It is now nearly a decade since Paul Gilster published Digital Literacy. Gilster's book was stimulated by the emergence of the internet, which had ‘grown from a scientist's tool to a worldwide publishing and research medium open to anyone with a computer and a modem’. (Gilster, 1997, 1). Since that point, the world of the digital has changed still further (not that we should be surprised about that, as change is endemic to human society and to the human condition). Eliana Rosado and Claire Bélisle summarize the way in which our relationship to knowledge has evolved:
The use of technological tools to access information (such as databases, digital libraries, or simply the Web) has resulted in the need to cope with information of immeasurable quantities, with great levels of complexity, accessible at inconceivable speeds.
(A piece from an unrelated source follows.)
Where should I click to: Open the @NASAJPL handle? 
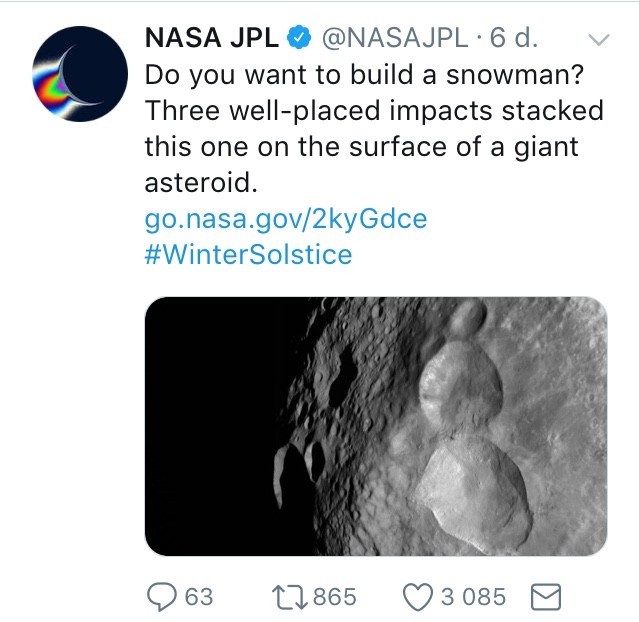(395, 37)
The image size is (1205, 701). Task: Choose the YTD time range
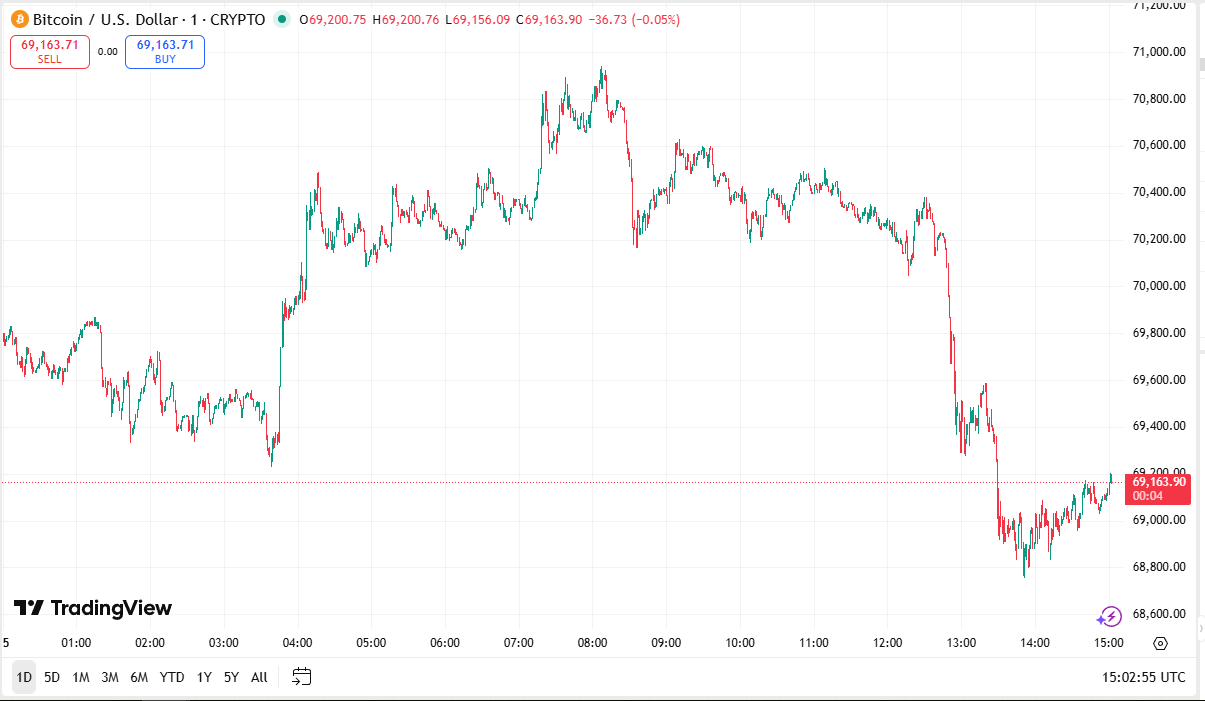point(172,677)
Knowledge skills needed include knowing how to be able to gather vast amounts of information from varied sources, knowing how to select and synthesize it, how to interpret it and evaluate it taking into account diverse cultural contexts and formatting. Because the human mind cannot deal with great quantities of symbols simultaneously, technological tools become absolutely necessary to organise such complex information in readable patterns.
(Rosado and Bélisle, 2006, 4)The internet is still with us, as a means of communication – e-mail, instant messaging, chatrooms, discussion forums, blogs, virtual communities – as a publishing outlet and literally limitless source of ‘information’ – good or bad, true or false, beneficent or malicious, well crafted or careless, meaningful or incoherent, organized or random – and as a gigantic marketplace – for groceries, books (yes, they're still in demand!), holidays, houses, ideas and anything that can be bought and sold, auctioned, swapped or simply given away (although there's usually a catch). Cyberspace represents and purveys everything that exists in human society – it has become coterminous with it (‘of equal extent or scope or duration’ – http://wordnet. princeton.edu/perl/webwn). But there's more. As Rosado and Bélisle point out, the amount of information out there is too great for us to handle – it is simply beyond imagining. In many ways, the only way to deal with it is by employing more digital tools. And deal with the digital world we must.